菅官房長官は秋田市で講演で、ふるさと納税制度の企業版を創設することができないか、検討を進めていることを明らかにしました。
ふるさと納税制度は、生まれ育った自治体などに寄付をすると、住んでいる自治体に納める住民税などが控除されるもので、自治体から特産品などが送られてくることから利用が急増しています。
これに関連し、菅官房長官は「今、国は、地方創生に全力で取り組んでおり、官民挙げて連携してまちづくりを応援する。法人住民税を工夫して、企業版のふるさと納税制度があってもいいのではないか」と述べました。
そのうえで、菅官房長官は、「今、財務省や総務省、内閣府に勉強するよう指示している。

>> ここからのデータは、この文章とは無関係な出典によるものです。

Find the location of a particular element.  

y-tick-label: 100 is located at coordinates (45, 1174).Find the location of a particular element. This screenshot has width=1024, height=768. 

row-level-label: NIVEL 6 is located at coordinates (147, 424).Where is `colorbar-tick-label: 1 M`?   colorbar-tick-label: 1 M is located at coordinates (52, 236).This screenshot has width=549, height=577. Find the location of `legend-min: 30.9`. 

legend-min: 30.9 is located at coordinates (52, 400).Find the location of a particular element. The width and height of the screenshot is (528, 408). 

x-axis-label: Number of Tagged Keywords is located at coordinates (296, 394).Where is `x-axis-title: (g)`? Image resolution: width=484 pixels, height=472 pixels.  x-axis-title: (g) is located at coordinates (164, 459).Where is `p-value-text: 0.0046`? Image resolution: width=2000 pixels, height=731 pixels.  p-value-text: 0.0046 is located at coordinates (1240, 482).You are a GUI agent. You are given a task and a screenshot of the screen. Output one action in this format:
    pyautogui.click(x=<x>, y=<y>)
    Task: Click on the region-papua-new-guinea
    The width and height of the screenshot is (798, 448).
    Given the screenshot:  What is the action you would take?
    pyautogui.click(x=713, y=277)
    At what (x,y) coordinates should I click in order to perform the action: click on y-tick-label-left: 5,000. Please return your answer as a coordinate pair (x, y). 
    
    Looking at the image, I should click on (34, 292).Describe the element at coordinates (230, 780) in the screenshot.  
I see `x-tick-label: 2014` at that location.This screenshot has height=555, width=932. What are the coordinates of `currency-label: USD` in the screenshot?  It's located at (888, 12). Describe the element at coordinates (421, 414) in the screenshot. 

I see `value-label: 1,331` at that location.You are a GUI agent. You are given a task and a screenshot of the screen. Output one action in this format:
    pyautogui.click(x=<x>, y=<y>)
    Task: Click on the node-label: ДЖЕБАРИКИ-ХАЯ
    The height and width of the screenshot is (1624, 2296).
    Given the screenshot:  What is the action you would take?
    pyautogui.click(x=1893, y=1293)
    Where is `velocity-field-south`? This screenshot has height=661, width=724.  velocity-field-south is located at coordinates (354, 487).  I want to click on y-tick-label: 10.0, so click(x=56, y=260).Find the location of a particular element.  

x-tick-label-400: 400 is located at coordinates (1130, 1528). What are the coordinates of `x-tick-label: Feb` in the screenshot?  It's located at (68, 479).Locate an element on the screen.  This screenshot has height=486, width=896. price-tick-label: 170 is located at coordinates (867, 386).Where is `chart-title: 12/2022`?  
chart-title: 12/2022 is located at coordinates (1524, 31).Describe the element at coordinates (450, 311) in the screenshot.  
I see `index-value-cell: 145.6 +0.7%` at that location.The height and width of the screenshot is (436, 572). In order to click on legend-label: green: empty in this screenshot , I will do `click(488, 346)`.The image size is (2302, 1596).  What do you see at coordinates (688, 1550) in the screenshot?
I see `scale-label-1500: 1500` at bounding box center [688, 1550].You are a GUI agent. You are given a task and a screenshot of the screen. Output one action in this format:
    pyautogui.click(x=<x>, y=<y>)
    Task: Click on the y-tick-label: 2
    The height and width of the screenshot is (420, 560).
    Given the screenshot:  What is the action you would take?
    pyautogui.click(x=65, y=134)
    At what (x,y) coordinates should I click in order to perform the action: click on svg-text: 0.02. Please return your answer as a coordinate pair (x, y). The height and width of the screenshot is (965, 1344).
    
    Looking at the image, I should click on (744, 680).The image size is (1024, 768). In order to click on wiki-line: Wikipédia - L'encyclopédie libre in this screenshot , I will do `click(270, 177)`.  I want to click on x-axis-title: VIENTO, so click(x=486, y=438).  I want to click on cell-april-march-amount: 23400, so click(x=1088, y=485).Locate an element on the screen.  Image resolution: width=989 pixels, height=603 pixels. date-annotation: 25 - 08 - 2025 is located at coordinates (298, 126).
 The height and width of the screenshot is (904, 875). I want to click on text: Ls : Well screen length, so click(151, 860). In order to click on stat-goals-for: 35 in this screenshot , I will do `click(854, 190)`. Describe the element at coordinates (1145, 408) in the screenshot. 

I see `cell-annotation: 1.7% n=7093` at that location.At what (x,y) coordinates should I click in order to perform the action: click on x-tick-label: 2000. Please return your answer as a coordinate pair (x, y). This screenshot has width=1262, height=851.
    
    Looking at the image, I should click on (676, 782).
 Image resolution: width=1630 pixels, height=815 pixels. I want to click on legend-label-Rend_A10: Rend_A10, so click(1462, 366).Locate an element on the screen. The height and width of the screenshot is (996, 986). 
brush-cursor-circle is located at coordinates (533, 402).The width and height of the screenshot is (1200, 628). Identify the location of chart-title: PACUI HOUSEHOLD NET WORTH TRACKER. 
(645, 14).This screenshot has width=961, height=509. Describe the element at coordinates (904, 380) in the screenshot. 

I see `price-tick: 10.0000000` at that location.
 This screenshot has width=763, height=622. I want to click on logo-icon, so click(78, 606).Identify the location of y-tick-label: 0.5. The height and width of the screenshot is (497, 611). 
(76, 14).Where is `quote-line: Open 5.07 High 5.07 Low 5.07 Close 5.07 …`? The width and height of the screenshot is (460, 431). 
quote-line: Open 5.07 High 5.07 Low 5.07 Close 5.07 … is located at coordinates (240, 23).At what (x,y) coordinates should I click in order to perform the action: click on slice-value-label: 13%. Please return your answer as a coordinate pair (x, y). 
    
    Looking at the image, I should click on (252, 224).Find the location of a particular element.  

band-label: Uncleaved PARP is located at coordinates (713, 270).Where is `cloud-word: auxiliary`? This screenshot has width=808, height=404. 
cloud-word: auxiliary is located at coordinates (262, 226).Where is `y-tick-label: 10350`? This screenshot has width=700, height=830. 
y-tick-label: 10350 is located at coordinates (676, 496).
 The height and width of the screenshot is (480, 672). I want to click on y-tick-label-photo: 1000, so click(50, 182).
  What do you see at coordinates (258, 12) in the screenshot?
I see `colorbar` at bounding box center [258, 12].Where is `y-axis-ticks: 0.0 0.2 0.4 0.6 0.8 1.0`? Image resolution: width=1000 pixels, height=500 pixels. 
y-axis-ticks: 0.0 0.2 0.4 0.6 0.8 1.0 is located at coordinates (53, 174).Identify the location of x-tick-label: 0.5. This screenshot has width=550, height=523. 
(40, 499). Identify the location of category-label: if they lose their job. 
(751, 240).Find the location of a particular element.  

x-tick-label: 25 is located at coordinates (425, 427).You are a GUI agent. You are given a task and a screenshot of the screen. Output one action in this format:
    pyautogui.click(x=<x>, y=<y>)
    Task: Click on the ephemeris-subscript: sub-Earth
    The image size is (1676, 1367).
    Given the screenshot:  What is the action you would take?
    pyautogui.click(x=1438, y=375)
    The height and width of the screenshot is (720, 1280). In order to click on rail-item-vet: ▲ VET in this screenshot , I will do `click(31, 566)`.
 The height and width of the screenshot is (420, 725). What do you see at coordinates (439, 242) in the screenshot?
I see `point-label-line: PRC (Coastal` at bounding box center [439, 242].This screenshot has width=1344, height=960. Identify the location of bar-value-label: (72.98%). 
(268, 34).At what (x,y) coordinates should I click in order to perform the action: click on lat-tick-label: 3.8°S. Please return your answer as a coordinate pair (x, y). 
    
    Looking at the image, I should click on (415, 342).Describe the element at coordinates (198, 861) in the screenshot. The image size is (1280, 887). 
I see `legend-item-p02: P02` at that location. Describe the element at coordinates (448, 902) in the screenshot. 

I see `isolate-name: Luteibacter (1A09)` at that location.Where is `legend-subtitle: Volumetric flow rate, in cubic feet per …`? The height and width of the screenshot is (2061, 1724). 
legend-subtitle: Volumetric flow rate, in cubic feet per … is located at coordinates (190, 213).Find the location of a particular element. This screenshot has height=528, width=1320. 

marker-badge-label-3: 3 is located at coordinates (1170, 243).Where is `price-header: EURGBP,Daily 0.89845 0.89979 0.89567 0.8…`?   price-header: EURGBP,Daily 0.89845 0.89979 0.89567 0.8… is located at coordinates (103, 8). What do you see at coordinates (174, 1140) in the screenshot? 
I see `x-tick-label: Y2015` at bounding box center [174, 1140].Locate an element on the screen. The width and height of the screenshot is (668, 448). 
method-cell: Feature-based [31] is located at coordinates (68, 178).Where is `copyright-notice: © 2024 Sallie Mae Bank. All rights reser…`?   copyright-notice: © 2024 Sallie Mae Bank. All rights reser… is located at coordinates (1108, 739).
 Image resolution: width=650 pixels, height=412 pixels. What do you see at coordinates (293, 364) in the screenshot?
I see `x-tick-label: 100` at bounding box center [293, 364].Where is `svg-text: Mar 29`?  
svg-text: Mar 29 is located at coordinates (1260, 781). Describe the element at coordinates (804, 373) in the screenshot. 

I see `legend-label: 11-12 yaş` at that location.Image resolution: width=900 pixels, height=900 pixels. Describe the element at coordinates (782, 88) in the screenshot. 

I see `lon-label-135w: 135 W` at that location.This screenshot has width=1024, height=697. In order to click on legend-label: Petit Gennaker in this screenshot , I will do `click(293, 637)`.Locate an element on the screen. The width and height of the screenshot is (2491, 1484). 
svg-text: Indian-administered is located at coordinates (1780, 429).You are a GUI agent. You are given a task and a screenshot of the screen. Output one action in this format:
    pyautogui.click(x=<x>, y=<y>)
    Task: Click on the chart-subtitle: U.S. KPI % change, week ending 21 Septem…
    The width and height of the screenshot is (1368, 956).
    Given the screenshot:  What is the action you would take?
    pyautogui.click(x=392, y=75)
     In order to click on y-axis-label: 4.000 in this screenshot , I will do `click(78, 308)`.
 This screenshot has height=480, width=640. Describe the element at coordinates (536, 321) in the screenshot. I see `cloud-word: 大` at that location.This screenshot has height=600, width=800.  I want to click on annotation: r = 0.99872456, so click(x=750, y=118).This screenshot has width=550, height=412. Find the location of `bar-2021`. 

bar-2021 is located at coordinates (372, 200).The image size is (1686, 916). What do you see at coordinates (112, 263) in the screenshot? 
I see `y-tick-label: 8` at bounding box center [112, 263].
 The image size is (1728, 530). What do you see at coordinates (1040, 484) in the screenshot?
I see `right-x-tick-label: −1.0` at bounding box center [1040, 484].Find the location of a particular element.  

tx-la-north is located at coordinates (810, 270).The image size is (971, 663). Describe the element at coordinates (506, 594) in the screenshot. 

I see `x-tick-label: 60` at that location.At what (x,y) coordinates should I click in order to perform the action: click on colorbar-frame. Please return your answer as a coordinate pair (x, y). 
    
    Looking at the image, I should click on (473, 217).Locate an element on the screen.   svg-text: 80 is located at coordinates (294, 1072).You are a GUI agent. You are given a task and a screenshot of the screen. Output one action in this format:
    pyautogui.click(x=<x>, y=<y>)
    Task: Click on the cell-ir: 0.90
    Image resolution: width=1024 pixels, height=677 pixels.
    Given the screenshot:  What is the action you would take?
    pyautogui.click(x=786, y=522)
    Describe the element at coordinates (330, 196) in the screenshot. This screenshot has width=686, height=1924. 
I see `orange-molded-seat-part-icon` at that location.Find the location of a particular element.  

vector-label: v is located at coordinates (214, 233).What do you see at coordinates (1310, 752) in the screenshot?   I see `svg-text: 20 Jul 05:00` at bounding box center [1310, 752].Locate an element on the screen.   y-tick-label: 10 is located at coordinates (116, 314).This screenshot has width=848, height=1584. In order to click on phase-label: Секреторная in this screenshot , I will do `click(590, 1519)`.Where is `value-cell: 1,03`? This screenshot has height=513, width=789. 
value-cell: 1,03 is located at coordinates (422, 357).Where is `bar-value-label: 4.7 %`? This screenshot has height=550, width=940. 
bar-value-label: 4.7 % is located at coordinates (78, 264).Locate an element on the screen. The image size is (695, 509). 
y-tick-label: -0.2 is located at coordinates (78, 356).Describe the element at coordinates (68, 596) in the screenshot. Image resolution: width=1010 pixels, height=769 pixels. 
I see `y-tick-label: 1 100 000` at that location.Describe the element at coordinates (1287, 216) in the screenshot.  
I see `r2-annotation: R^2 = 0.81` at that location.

いろんな知恵を出して工夫しながら地方を元気にしていくのが私たちの役割だ」と述べ、内閣の重要課題である地方創生の実現に向けて、ふるさと納税制度の企業版を創設することができないか、検討を進めていることを明らかにしました。
現行のふるさと納税は、特産品の取得は所得税法上、一時所得となりますが、他に一時所得に該当する所得がなく、特産品の総額が高額(目安は50万円)でなければ処理不要(課税関係は生じません)になります。もし企業が特産品を取得するならば、会計処理が必要になる可能性があります。今後に注目です。